DATASET CONTENT -
##############################

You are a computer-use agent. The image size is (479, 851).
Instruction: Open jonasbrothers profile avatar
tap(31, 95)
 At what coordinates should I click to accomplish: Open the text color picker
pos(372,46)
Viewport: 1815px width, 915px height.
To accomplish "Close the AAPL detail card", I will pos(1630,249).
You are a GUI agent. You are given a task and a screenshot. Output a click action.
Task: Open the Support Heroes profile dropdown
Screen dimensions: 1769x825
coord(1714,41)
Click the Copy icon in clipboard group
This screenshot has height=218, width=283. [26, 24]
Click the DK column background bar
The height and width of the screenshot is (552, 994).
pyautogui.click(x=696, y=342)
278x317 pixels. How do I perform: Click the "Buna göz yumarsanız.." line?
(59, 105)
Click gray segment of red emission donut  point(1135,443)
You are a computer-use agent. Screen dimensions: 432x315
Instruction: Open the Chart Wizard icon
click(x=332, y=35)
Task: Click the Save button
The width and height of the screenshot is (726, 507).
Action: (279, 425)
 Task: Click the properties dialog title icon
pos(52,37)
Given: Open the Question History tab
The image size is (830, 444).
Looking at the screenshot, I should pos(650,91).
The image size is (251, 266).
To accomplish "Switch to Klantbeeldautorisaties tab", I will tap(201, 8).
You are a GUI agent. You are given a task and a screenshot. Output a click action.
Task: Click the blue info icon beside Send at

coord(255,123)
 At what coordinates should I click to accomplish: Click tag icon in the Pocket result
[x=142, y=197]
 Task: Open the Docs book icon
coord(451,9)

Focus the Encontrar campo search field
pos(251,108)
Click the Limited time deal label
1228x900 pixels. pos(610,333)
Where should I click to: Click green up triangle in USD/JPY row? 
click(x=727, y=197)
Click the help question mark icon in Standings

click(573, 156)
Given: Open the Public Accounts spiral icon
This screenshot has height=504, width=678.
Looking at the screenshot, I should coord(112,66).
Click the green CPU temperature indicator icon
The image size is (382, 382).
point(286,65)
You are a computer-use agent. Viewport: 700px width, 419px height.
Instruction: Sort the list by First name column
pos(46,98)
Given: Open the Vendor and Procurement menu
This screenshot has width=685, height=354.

##############################

ASSIGNMENT -
Could you restate word for word the lines above, from the one that contains "At what coordinates should I click to accomplish: Click" through the one that contains "You are a computer-use agent. Viewport: 700px", and no others?

WRITTEN SOLUTION -
 At what coordinates should I click to accomplish: Click tag icon in the Pocket result
[x=142, y=197]
 Task: Open the Docs book icon
coord(451,9)

Focus the Encontrar campo search field
pos(251,108)
Click the Limited time deal label
1228x900 pixels. pos(610,333)
Where should I click to: Click green up triangle in USD/JPY row? 
click(x=727, y=197)
Click the help question mark icon in Standings

click(573, 156)
Given: Open the Public Accounts spiral icon
This screenshot has height=504, width=678.
Looking at the screenshot, I should coord(112,66).
Click the green CPU temperature indicator icon
The image size is (382, 382).
point(286,65)
You are a computer-use agent. Viewport: 700px width, 419px height.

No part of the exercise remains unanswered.